En 1828 se trasladó con un grupo de religiosas de su congregación hasta la Guayana francesa donde continuó con su labor misionera. Ana María y sus hermanas se ganaron el cariño de las personas de aquellas lejanas tierras por el ejemplo dado y el esfuerzo realizado entre aquellas gentes que nunca olvidarían a la religiosa.
Fue en Mana, donde ya había fundado una leprosería, que la hermana Ana María Javouhey inició su importante labor de emancipación de los esclavos por orden del rey. El reto no era pequeño. Cientos de esclavos liberados recibieron de la comunidad de Ana María una formación religiosa y apoyo incondicional que convertiría a la religiosa en la madre de todos ellos. Cuando en la primavera de 1843 regresaba de nuevo a Francia, dejaba un vacío en los corazones de muchas de aquellas personas a las que había enseñado a vivir en libertad y a valerse por sí mismas.

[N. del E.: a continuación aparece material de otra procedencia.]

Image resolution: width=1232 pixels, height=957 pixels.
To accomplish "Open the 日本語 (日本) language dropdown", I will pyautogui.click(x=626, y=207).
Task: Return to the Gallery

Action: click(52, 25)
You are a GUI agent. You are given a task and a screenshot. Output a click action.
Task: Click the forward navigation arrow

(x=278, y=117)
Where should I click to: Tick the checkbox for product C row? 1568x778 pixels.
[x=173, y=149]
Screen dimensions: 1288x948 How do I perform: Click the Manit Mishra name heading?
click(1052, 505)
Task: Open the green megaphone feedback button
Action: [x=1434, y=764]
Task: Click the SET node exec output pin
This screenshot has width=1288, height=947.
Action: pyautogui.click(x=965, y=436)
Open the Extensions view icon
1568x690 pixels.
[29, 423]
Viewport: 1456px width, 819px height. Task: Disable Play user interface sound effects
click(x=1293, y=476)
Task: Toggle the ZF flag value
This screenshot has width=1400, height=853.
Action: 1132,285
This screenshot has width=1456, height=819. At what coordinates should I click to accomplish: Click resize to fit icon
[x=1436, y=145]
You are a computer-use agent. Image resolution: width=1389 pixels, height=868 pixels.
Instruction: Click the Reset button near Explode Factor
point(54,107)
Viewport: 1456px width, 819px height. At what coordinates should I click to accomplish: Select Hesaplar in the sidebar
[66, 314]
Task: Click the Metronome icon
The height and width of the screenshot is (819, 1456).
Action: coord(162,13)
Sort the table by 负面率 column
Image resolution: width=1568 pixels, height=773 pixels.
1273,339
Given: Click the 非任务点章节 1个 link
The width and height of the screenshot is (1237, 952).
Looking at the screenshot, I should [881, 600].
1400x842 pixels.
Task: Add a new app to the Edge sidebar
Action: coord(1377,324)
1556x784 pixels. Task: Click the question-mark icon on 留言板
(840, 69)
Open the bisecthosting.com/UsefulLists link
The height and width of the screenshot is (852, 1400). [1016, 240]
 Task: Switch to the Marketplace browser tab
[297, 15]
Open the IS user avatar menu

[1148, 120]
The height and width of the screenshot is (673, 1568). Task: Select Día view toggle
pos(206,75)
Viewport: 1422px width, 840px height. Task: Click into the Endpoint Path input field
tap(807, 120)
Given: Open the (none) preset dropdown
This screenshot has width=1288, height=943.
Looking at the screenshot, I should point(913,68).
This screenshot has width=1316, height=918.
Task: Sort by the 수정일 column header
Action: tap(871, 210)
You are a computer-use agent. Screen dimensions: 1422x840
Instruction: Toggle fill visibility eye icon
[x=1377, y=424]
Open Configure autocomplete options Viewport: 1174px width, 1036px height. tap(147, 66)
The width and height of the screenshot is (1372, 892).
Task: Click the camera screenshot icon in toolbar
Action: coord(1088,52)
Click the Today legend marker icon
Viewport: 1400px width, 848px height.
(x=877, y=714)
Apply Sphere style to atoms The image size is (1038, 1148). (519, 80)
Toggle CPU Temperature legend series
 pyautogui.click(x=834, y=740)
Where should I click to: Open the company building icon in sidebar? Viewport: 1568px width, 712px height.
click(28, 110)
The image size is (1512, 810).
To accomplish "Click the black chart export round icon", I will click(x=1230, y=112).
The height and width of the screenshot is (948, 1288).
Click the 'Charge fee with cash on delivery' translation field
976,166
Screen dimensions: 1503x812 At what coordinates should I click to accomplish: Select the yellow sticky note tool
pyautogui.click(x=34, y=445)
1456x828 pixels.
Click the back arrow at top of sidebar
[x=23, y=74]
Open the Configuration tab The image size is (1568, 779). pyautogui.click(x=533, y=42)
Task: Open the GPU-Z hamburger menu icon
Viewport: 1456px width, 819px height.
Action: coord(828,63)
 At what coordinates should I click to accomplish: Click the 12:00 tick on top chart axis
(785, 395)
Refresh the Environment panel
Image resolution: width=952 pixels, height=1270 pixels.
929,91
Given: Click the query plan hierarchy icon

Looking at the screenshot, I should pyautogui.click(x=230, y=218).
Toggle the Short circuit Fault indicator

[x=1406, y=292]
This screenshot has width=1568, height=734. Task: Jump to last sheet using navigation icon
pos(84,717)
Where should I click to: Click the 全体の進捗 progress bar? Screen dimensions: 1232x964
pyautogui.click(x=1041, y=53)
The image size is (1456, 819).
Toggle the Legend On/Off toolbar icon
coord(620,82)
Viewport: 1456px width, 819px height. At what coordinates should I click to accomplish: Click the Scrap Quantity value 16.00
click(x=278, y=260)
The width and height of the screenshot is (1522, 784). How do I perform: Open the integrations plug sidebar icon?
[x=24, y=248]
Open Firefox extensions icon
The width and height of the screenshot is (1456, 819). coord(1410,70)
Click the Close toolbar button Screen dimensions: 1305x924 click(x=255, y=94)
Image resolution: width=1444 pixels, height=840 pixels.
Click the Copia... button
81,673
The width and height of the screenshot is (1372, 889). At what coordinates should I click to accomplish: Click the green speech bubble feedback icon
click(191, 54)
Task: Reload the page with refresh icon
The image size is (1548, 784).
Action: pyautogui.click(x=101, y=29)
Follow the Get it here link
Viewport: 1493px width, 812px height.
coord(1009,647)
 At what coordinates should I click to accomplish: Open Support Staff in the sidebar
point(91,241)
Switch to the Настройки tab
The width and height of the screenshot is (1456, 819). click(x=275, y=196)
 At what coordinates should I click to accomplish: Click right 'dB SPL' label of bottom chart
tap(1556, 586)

Ana María Javouhey continuó con su labor de evangelización y de ayuda a los antiguos esclavos y esclavas. Siguió expandiendo su obra por todo el planeta. A su muerte, en 1851, la Congregación de las Hermanas de San José de Cluny contaba con más de mil hermanas y en la actualidad continúa con su labor misionera en todo el mundo.
El 15 de octubre de 1950, el Papa Pío XII proclamaba Beata a Ana María Javouhey.